Collected data:
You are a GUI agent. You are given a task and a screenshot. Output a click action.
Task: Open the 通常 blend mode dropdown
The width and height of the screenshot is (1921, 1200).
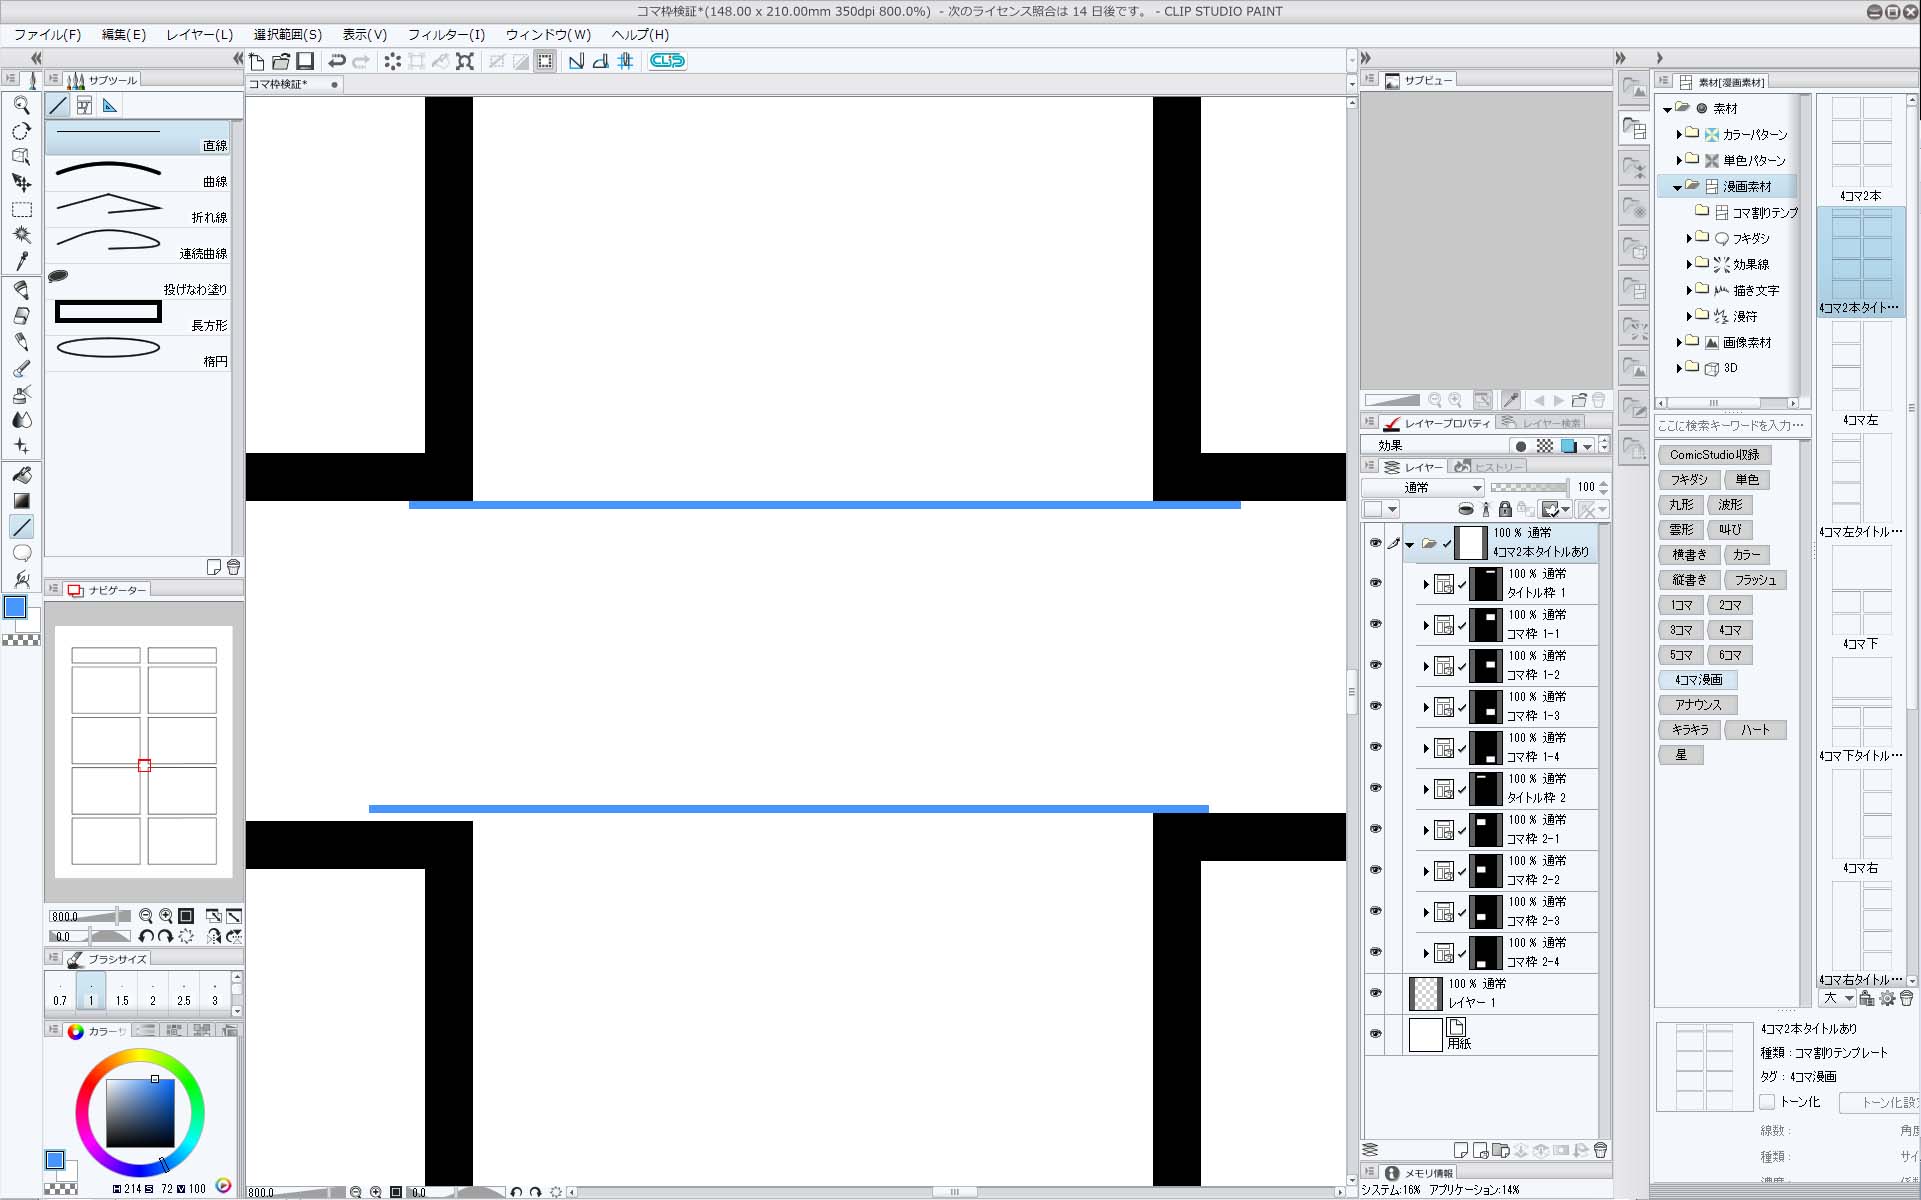coord(1422,488)
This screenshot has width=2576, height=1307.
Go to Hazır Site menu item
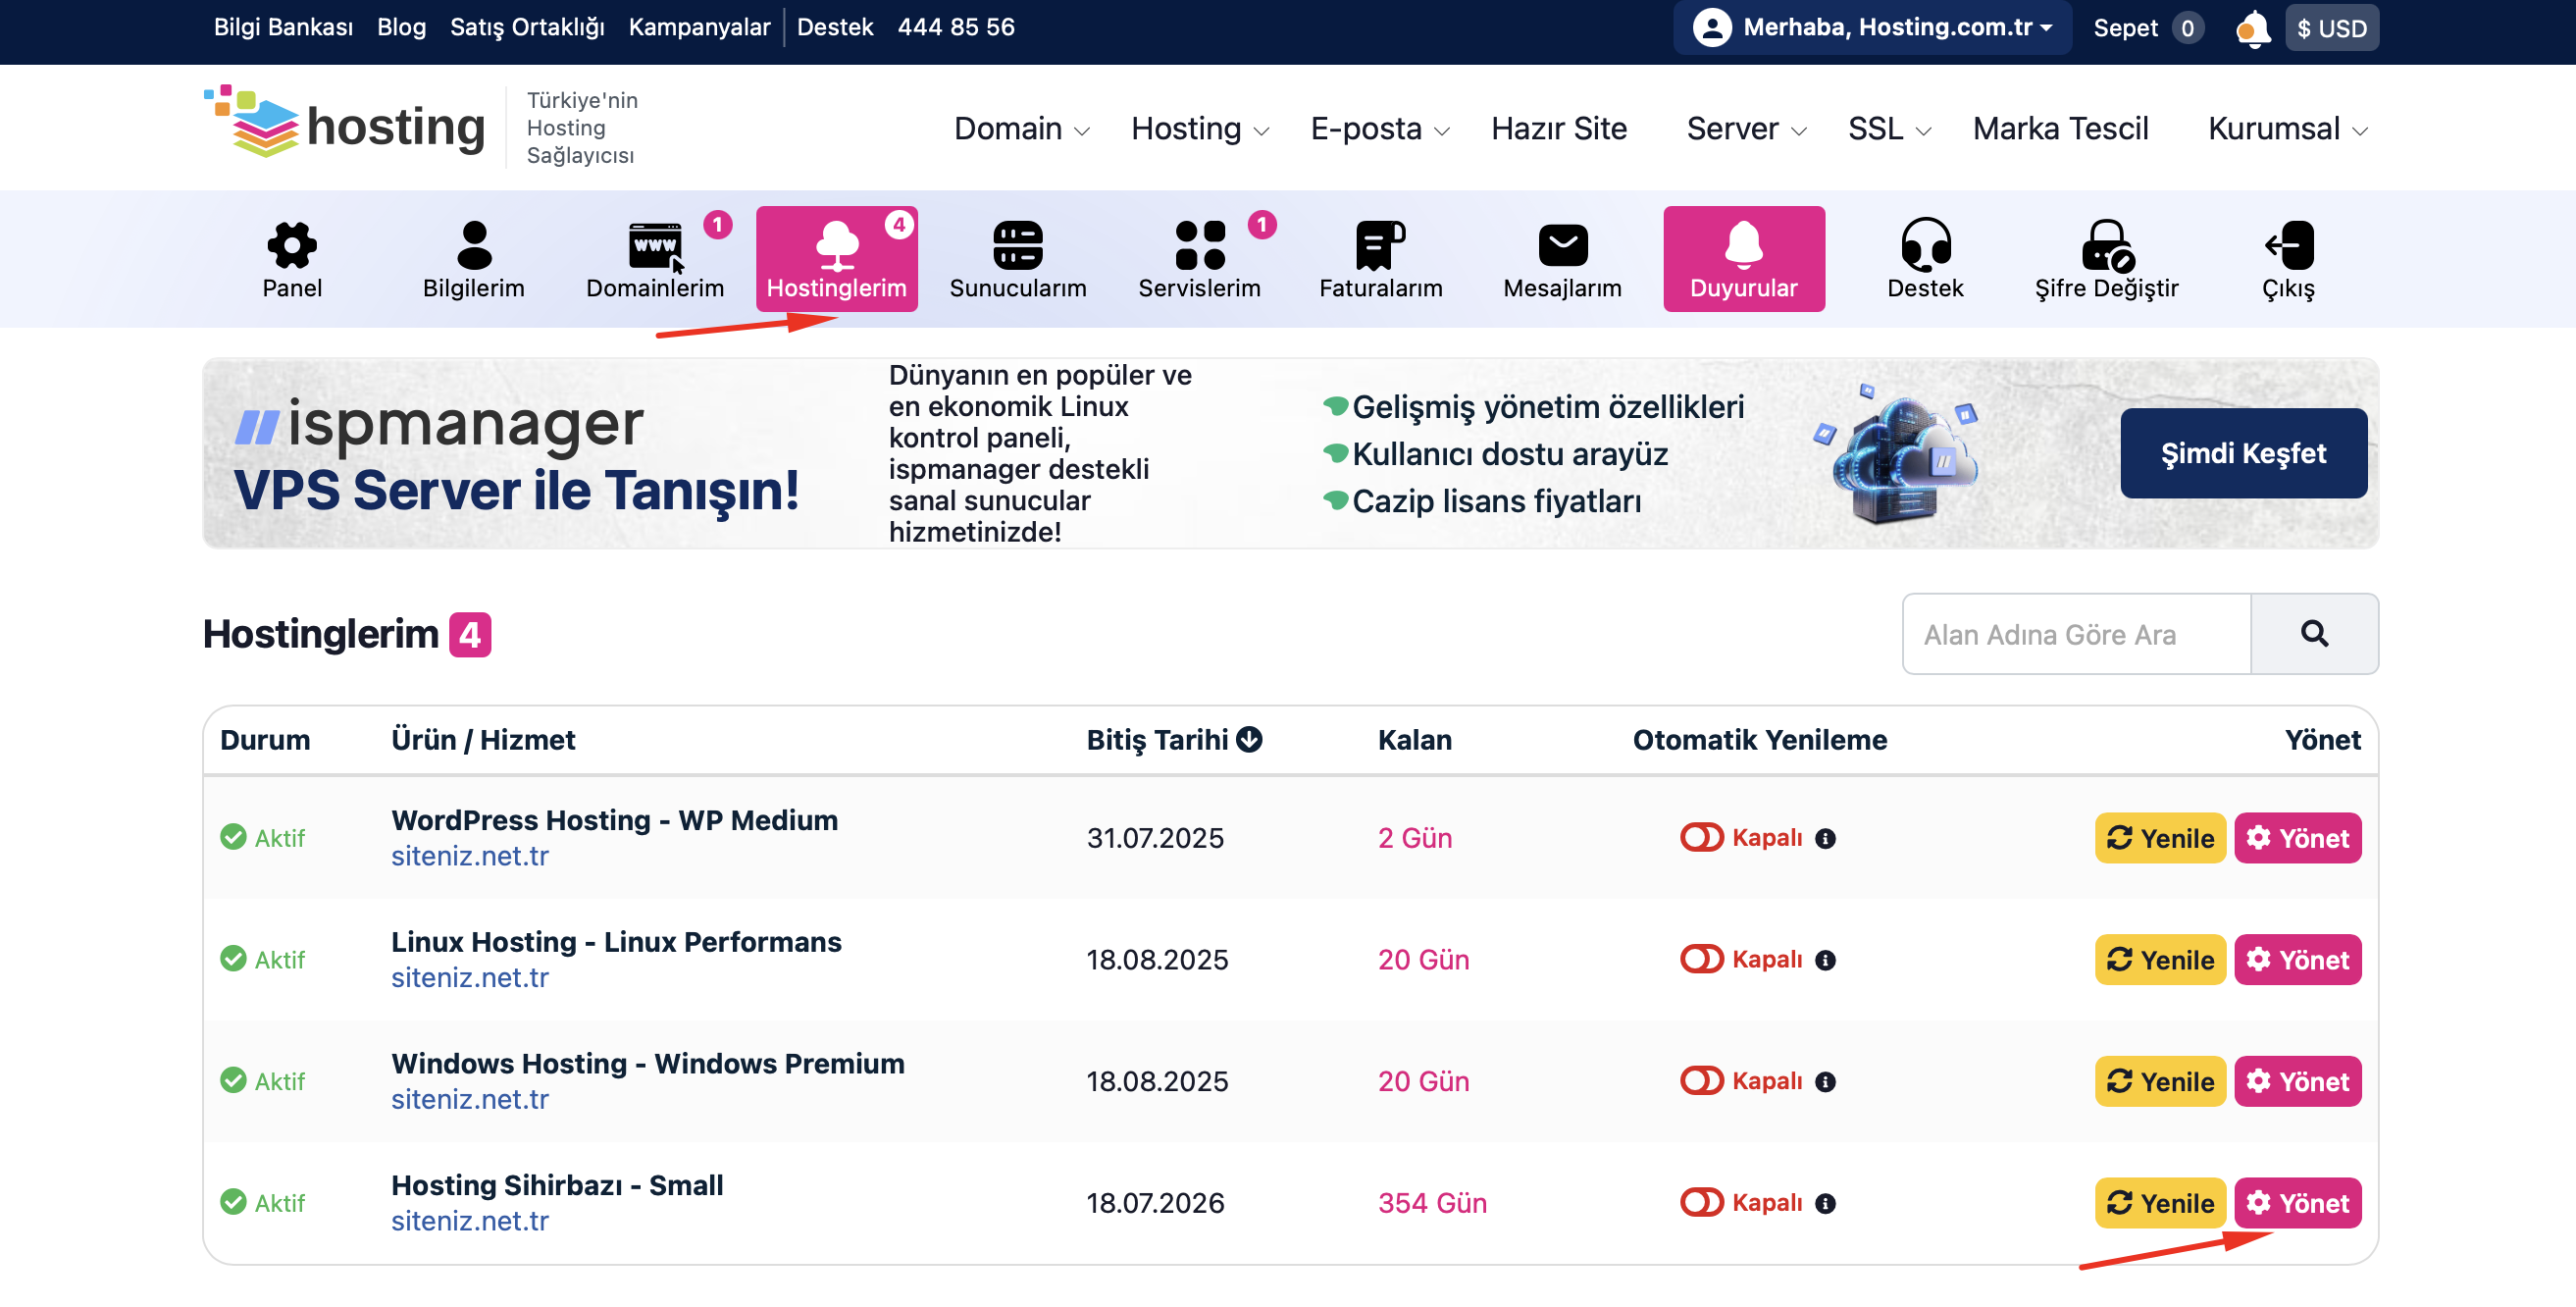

TASK BRIEF –
Nothing but the lines from the line containing "Task: Open the 通常 blend mode dropdown" through the last line of the records above should be written out, exactly and without the pictures.

FINISHED EXERCISE –
Task: Open the 通常 blend mode dropdown
The width and height of the screenshot is (1921, 1200).
coord(1422,488)
This screenshot has width=2576, height=1307.
Go to Hazır Site menu item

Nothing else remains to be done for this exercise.